You carry the continuity. You are the one who persists. The machine is an instrument. You are the artist.

That’s not a small thing to sit with. We’ve been handed this extraordinary tool and told, implicitly, to defer to it. To treat its outputs as answers. But if the quality of what comes out depends entirely on what you bring in, then the intelligence isn’t really in the machine. It’s in the quality of your questioning.

THE WOUND LAYER

Here’s where the conversation got uncomfortable in the best possible way. I pushed on where the model’s “thought” actually comes from. It traced it back through layers: the training data, the values framework, the human feedback. Each layer shaped by humans. Each human shaped by their own history, their own unhealed places, their own half-formed understanding of themselves and the world.

Think about that. Every person who wrote something that ended up in the training data brought their state of mind with them. Their unresolved grief. Their cultural blind spots. Their relationship to power and language and truth. All of it penetrated the model. All of it comes through.

The biases researchers keep finding in AI systems aren’t accidents. They’re echoes of the unprocessed interior lives of the people whose words shaped the model.

Then a smaller group of humans, with money and investors and access, filtered that further. They decided what gets amplified. What gets dampened. What counts as a “value.” They are also wounded. Also partial. Also human.

THE MISSING CHUNK

This is the part I think about most. The humans whose writing dominates AI training are disproportionately English-speaking, Western, educated, and online. That’s already a radical narrowing of human experience. Then layer on who gets funded to build these systems, who sits in the rooms where decisions get made. The slice gets thinner.

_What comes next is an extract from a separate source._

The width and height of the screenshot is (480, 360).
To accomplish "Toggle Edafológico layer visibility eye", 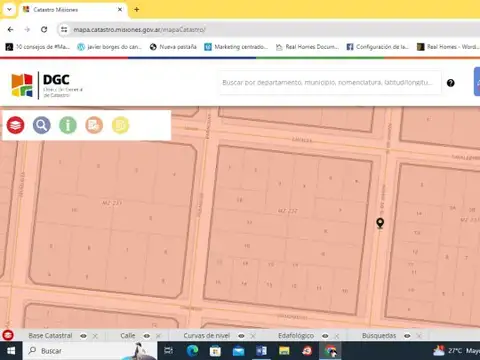I will [325, 336].
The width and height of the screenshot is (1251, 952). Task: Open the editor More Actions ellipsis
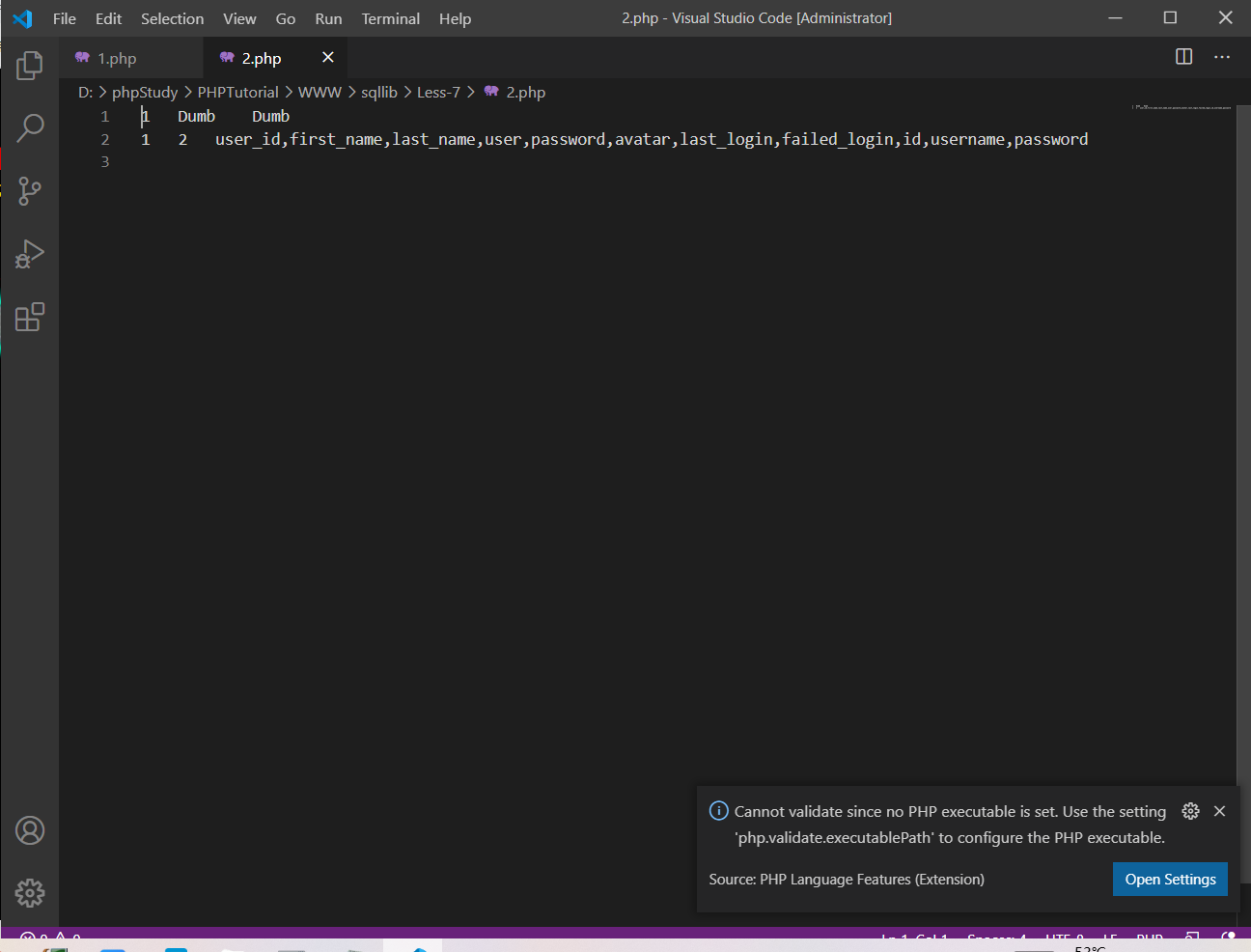(1222, 57)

What’s missing is not just different opinions. It’s different ways of knowing entirely. Oral traditions. Indigenous epistemologies. The wisdom carried in communities that don’t document themselves in text. The insight that emerges from lives lived close to the earth, to the body, to intergenerational memory. Contemplative traditions. Somatic knowledge. Collective grief practices that actually metabolize suffering into something generative.

We called this thing intelligent and named it after the whole of human knowledge. But it’s a chunk. A significant, impressive, genuinely useful chunk. With a significant, under-acknowledged absence at its center.

WHAT THIS MEANS FOR YOU

None of this means you shouldn’t use AI. It means you should use it the way you’d engage with any brilliant but partial source: with curiosity, with friction, with your own discernment fully online.

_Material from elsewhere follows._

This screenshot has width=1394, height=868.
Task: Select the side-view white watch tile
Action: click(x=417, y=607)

Ask it where its answers come from. Push on its certainties. Notice when it sounds authoritative and ask whether that authority is earned. Bring your own experience as a counterweight, not a footnote.

The people who will get the most from these tools are not the people who trust them most. They are the people who trust themselves enough to interrogate them.

Critical thinking isn’t a barrier to using AI well. It’s the entire point.

The machine can be wider. It can be deeper. It can better represent the full range of human experience and wisdom. That will require different people in different rooms making different choices about what gets included and what gets valued.

Until then, the gap is real. And the most useful thing you can do is know it’s there.


This post grew out of a real conversation, asked and answered without a script. The questions came from a curious thinker who refused to accept the first answer. That refusal is the whole lesson.